### TRY IT
Which of the lines in the listing that follows hold "agent"? Pull each one out.

### DATA FOR REVIEW
************

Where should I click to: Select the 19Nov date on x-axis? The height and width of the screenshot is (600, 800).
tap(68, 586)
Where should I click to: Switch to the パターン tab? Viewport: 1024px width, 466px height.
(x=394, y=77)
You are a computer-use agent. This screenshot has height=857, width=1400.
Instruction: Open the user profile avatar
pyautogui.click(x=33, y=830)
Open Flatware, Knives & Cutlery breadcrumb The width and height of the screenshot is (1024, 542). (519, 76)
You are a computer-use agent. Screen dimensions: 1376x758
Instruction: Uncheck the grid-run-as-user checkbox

************

### RESULT
You are a computer-use agent. This screenshot has height=857, width=1400.
You are a computer-use agent. Screen dimensions: 1376x758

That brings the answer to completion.